David Hookes, the former Aussie player, had called on Australia to annihilate Bangladesh inside a day. Is the team proud that they proved him wrong to an extent?
We came to understand that a certain section of the Australian press always makes some noise, and that doesn't bother you at all. No matter who travels there, there's always a section of journalists who like to chase you out. But that's fine as long as it doesn't affect your cricket.
But are the Bangladesh players mature enough to take these remarks in their stride?
Well, a lot of the boys don't understand negative publicity. Newspapers aren't read that much; they listen to radio and watch some TV on the tour. So I don't think it makes much of an impact.
Do you think the players have their basics right? During the Australia series, you mentioned that some of them couldn't decide on the right kind of approach on the field?
They have the potential and the basics, no question about that. It is just a matter of how disciplined they're in their mind in terms of making right and wrong decisions. The more right decisions you make, no matter what you're doing, it's the way forward. So my part – a big chunk of my job – is getting players to be a little bit more responsible for their own actions and get them to practise these things during training or in the match.
So did the team lack the right kind of approach so far?
I have got to be guarded when I answer that one. I'm aware of the results so far – after our sole win back in 1999 - but I am not here to comment on what was provided to the team before me. But what I know is I am aware of the situation and am looking forward, with a fair degree of confidence, positivity and the knowledge that what we're doing is right and will eventually work.

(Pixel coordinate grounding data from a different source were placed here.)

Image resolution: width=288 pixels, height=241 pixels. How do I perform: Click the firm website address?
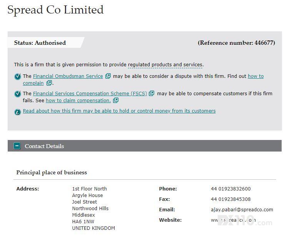point(233,220)
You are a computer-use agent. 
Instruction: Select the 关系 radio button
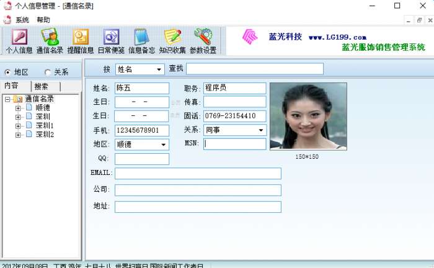48,72
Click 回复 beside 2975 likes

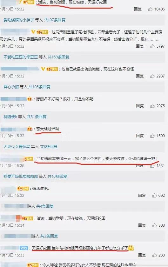tap(140, 106)
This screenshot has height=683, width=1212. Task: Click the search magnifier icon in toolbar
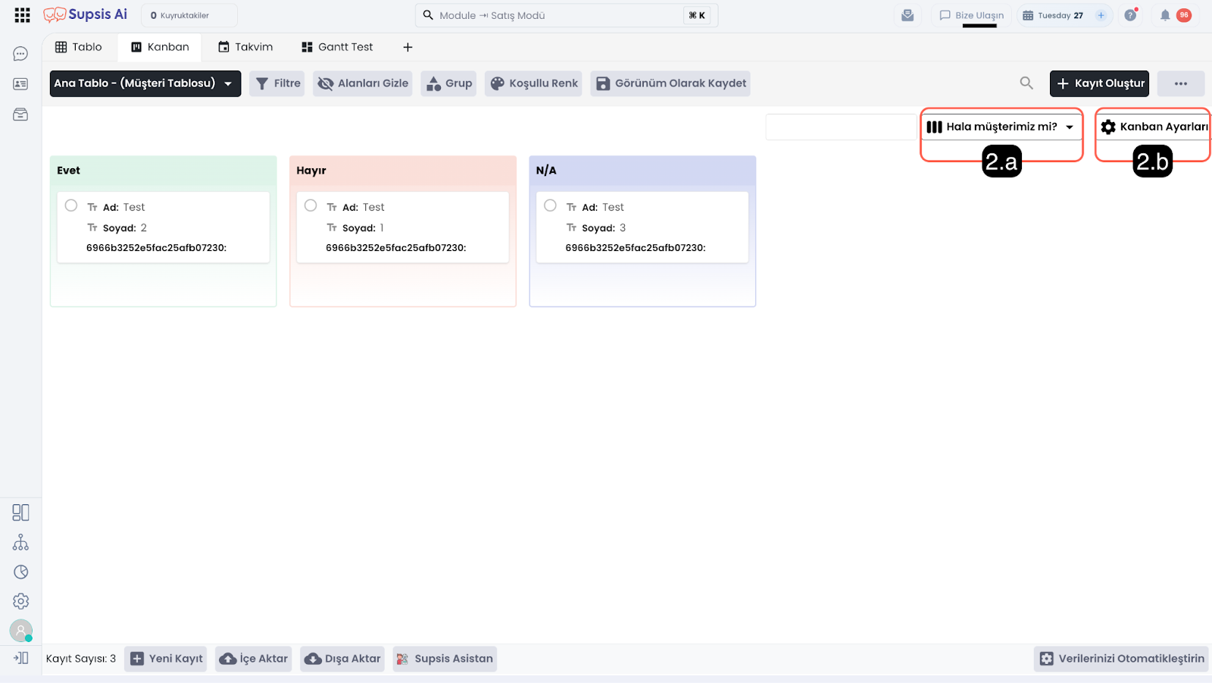pos(1026,83)
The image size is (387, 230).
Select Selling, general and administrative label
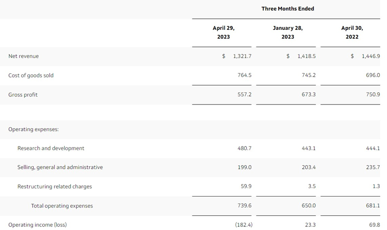point(60,167)
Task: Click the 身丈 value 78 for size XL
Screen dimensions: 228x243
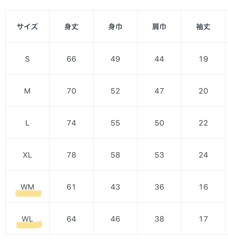Action: tap(71, 155)
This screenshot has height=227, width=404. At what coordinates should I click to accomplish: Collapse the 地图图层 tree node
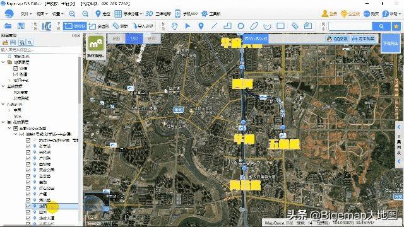coord(3,62)
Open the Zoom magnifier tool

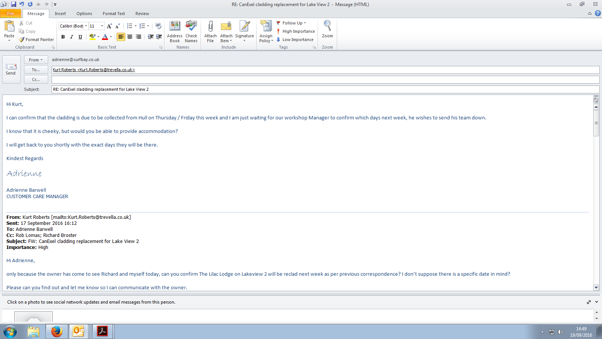click(327, 26)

What are the lessons learnt from the Australian tour?
I am sure the lessons are nothing new - the value of taking catches, throwing to the stumps, watching your opposition bat through tough periods of time and getting through, having a sustained bowling effort. All these things were watched by me and the players, and it requires a lot of commitment and effort to outrun the competition. I am sure these things were pointed out in the past but it's a matter of really sticking it in your head.

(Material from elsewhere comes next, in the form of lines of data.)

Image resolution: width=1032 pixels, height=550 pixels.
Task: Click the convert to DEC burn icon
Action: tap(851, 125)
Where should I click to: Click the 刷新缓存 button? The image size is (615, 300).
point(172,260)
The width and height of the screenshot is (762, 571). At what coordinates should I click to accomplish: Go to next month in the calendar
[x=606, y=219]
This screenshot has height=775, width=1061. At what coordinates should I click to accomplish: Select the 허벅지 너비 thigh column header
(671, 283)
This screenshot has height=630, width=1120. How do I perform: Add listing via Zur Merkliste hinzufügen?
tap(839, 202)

You had earlier mentioned about the need for honesty. The captain of the team Khaled Mahmud, with a batting average of 11.25 and a "record" bowling average of 406 - seems a liability. What do you do then?
I said being honest about everyone, and that includes the captain. I've had a couple of honest and frank discussions with him, and he knows what the situation is. I am backing him at the moment because he's captain and I will give him more time, just as I would with any other captain.
Who are the youngsters who have so far raised their hands in building up the team?
Well, it's usually not good to name individuals, but there a few who are really trying their best to peform. Hannan Sarkar is one who with his sheer hard-work – he scored two half-centuries after starting with a duck against Australia in the Test series – and his willingness to change according to the conditions and play safe has reflected on teammates. Then there's the young fast bowler, Marshafe Mortaza, who goes about his work with an objective every time he bowls. So these kind of players can enhance the team's performance.
Finally, is there any time-frame you have set for yourself to achieve your personal goals?
To give a definitive answer is very difficult. It will take a bit of time, but it will show in trends rather than a specific sort of time and result.